** Start of EXTRACTED TEXT **

I think this could be interesting information if we could get it, although I'm not entirely sure what could be done with it. Your hypothesis, as I understand it, is that a trader is more likely to be showing his read of the trend when he initiates a position (long or short), rather than when he closes a position. This might be true much of the time, because initiating a position is perhaps a more aggressive action and may indicate conviction. (But not necessarily and not always.... bailing out of a position could also mean they thought the trend was over.) The idea makes some sense. Whether it can be tested or not is another question, but it might be interesting.

I would add that large players are not necessarily trading only to jump onto or out of a trend. For instance, big portfolios may have to be reshuffled based on changing assessments of risk, or changing investment criteria, or any of a number of reasons. Index funds have to rebalance by changing their allocations between different holdings as market caps change, to make sure their holdings are weighted the same as the index they mimic. A relatively small change in terms of portfolio size could involve a huge number of individual shares, just because of the size of the holdings involved. These changes, whether sells or buys, would not necessarily indicate a reading of the market trend, at least directly. More like housekeeping.

** End of EXTRACTED TEXT **
** Start of STORED RECORDS **

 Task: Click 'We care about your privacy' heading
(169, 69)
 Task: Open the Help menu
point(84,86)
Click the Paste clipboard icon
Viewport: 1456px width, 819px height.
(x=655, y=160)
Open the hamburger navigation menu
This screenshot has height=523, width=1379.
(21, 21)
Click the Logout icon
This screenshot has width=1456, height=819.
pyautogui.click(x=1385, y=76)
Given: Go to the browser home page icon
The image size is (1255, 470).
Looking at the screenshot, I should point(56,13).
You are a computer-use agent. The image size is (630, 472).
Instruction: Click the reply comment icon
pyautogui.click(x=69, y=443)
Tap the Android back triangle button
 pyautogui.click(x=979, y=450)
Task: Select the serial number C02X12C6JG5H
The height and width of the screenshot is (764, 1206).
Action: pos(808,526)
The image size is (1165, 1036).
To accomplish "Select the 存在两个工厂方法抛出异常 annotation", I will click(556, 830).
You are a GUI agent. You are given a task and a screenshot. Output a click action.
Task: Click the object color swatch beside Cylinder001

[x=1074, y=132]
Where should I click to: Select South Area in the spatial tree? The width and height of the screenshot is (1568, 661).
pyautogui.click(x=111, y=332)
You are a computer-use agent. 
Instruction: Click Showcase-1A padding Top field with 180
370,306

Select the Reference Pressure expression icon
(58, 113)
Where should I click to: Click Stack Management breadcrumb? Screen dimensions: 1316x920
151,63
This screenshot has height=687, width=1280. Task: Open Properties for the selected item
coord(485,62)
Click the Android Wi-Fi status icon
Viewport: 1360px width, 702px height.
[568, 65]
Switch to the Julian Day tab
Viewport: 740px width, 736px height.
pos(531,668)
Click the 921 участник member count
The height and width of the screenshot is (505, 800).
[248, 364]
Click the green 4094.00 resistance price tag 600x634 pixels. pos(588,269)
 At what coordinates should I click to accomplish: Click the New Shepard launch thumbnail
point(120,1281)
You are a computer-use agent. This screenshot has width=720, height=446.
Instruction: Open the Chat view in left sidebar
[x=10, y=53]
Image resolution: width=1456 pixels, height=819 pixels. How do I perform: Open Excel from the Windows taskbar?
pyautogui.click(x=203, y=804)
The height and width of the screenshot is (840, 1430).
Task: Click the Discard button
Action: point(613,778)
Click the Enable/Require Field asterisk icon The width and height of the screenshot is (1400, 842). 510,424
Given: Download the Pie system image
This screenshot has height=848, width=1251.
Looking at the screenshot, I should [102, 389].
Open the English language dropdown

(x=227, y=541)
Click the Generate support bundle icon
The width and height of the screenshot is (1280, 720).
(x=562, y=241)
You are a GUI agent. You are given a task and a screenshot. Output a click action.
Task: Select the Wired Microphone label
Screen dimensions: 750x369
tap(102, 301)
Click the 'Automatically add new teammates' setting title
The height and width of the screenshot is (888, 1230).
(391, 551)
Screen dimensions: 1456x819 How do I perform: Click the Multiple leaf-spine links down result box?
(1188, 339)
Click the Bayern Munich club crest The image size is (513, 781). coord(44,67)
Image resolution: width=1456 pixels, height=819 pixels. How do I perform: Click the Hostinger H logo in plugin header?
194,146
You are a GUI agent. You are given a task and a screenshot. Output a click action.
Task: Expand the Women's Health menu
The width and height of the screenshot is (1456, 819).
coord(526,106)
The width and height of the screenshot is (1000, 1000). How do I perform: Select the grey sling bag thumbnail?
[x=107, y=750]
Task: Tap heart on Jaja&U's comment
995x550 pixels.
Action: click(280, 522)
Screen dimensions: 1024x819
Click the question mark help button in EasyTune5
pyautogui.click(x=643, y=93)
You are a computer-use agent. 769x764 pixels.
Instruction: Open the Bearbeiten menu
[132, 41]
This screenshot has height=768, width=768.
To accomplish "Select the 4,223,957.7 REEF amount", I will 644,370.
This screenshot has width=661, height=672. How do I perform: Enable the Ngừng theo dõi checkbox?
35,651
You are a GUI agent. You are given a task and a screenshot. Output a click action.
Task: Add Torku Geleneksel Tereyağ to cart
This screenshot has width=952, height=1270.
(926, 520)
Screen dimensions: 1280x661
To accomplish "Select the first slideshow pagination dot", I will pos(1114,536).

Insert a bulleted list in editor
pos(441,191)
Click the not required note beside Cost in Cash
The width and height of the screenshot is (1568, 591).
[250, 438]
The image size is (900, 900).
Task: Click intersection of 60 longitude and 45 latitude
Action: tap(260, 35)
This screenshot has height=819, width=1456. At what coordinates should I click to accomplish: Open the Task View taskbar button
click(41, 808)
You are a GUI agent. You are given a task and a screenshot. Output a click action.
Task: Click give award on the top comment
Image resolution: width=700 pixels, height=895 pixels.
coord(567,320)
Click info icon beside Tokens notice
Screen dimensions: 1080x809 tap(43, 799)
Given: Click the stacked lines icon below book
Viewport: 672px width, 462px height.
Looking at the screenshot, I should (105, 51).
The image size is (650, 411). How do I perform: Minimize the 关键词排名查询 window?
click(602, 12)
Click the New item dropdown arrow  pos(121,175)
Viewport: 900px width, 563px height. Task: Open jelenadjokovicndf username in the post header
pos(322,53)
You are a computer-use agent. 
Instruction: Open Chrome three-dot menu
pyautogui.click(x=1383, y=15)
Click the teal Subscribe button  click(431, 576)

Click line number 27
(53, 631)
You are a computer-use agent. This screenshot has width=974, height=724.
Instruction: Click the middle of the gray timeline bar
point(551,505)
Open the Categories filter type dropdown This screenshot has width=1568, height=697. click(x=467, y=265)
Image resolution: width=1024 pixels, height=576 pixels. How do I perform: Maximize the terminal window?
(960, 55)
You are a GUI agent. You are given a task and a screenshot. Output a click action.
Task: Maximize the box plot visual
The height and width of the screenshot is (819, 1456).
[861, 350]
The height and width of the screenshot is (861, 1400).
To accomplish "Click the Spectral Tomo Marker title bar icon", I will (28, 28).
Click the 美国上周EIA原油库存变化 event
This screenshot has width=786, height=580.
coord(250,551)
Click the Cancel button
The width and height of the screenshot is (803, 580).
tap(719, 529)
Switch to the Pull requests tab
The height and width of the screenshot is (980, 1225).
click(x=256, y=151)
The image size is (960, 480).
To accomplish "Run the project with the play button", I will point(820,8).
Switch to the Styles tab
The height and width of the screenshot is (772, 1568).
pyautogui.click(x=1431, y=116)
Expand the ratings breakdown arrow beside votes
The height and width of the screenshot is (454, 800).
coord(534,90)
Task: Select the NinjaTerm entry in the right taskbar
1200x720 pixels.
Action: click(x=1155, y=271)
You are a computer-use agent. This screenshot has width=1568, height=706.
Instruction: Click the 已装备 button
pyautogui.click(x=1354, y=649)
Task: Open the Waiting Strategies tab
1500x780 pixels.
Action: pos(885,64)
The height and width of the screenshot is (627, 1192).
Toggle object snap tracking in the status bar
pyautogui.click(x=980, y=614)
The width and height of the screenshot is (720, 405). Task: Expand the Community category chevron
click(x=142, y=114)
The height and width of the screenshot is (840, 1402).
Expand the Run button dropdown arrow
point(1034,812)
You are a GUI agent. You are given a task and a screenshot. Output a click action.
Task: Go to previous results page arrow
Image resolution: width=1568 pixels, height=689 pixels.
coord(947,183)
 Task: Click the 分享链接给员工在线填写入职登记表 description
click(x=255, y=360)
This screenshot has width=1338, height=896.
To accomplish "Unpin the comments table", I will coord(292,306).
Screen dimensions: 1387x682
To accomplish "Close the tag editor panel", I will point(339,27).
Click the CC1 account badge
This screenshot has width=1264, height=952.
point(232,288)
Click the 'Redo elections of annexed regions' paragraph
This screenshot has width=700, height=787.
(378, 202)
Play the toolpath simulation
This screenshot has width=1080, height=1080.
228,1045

** End of STORED RECORDS **

## EXERCISE
Reproduce the entire passage above on traders' positions and index fund rebalancing, word for word.

## PROBLEM SOLUTION
I think this could be interesting information if we could get it, although I'm not entirely sure what could be done with it. Your hypothesis, as I understand it, is that a trader is more likely to be showing his read of the trend when he initiates a position (long or short), rather than when he closes a position. This might be true much of the time, because initiating a position is perhaps a more aggressive action and may indicate conviction. (But not necessarily and not always.... bailing out of a position could also mean they thought the trend was over.) The idea makes some sense. Whether it can be tested or not is another question, but it might be interesting.

I would add that large players are not necessarily trading only to jump onto or out of a trend. For instance, big portfolios may have to be reshuffled based on changing assessments of risk, or changing investment criteria, or any of a number of reasons. Index funds have to rebalance by changing their allocations between different holdings as market caps change, to make sure their holdings are weighted the same as the index they mimic. A relatively small change in terms of portfolio size could involve a huge number of individual shares, just because of the size of the holdings involved. These changes, whether sells or buys, would not necessarily indicate a reading of the market trend, at least directly. More like housekeeping.